C’est possible de travailler ainsi.
Aujourd’hui, mes équipes apprécient la liberté que donne le télétravail intelligemment organisé, l’autonomie, et les instruments de partage et d’échanges mis en place. Peu sont revenus au bureau, et surtout des jeunes parents, des collaborateurs empêchés par une raison ou une autre de travailler de chez eux. On a pu organiser des petites rencontres informelles, privées. Notre productivité n’est pas réduite, notre esprit d’équipe s’est reformé. Certains ont eu le Covid, ou l’ont vu dans leurs cercles proches. Des clients l’ont eu. Nous avons conscience de la réalité de la pandémie, mais nous avons confiance.

Le nouveau monde ne sera pas le retour à l’ancien. Les nouveaux modes de travail sont là non comme des solutions de pis aller, transitoires, mais des réalités pérennes.
Cela va entraîner une redéfinition de beaucoup des cadres du travail et de la relation de subordination.

En un sens, les professions administratives, intellectuelles, supérieures ou moyennes, les fonctions ne nécessitant pas de machines outils et de matières premières dangereuses, ni de contact direct, ressemblent aux artisans tisserands des années d’avant les filatures industrielles, de ces ateliers familiaux qui formèrent les bataillons révoltés de Lyon devant la mécanisation de leurs métiers.

Il y a là une émancipation qu’une Nation de contremaître comme l’est la France ne peut supporter. C’est aussi inacceptable à ces Liberaux qui construisent depuis trente ans un purgatoire.

Alors on convoque à du présentiel obligatoire, sans suivi contact, car c’est plus important de s’assurer que les gens obéissent bien à l’exercice de contrainte, et soient rappelés à leur rapport de domination, dominés.

La société des libéraux tourne le dos à la confiance, ne connaît que la punition et l’accumulation pour une classe considérée de nature, par sa richesse, pure, sans tache, ni responsabilité, libre, donc sans devoirs. C’est l’hédonisme asocial de ceux que leur aisance permet d’être misanthrope sans être asociaux.

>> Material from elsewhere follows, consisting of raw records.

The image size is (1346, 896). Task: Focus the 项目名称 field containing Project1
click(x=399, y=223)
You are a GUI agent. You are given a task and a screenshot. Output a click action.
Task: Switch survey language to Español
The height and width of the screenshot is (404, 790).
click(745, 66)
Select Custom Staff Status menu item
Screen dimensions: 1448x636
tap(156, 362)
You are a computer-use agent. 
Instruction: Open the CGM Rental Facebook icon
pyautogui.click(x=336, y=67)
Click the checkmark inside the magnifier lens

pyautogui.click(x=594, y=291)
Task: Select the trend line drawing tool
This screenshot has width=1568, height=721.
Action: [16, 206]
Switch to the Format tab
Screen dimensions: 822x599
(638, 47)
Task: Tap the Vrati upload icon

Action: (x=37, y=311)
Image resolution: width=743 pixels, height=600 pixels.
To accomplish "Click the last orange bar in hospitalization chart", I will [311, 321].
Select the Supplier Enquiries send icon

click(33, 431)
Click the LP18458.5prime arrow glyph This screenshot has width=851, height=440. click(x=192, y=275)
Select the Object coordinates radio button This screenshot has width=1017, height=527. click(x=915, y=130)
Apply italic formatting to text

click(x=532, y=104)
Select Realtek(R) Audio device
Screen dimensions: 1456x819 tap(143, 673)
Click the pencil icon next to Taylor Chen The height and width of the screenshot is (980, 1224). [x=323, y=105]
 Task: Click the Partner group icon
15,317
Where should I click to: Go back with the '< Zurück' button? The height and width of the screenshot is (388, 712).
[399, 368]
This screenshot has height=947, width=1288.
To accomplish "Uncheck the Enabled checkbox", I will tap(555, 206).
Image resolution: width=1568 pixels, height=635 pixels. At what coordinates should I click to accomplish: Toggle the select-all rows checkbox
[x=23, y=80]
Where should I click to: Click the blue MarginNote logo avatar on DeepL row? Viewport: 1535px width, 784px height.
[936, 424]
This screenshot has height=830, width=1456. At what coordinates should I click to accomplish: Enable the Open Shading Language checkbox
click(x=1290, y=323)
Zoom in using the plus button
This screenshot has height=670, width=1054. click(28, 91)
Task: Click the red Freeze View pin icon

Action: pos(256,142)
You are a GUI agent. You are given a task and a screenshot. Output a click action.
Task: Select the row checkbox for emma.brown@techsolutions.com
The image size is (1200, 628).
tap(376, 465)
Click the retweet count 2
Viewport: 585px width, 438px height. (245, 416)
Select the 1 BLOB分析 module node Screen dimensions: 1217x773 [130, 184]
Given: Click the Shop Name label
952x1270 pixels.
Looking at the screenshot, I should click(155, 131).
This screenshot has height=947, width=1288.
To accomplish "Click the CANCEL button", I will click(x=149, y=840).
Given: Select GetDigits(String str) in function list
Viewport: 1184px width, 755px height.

Le purgatoire du plus grand nombre est la fabrique du paradis de quelques pervers riches.

Je rêve de reconstruire le pacte de confiance des citoyens. Cela suppose de mettre au pas ceux qui trompant tant de fois la confiance, ne veulent aucun pacte, seulement interdire et ordonner.
D’ailleurs, ne gouvernent ils pas par ordonnances.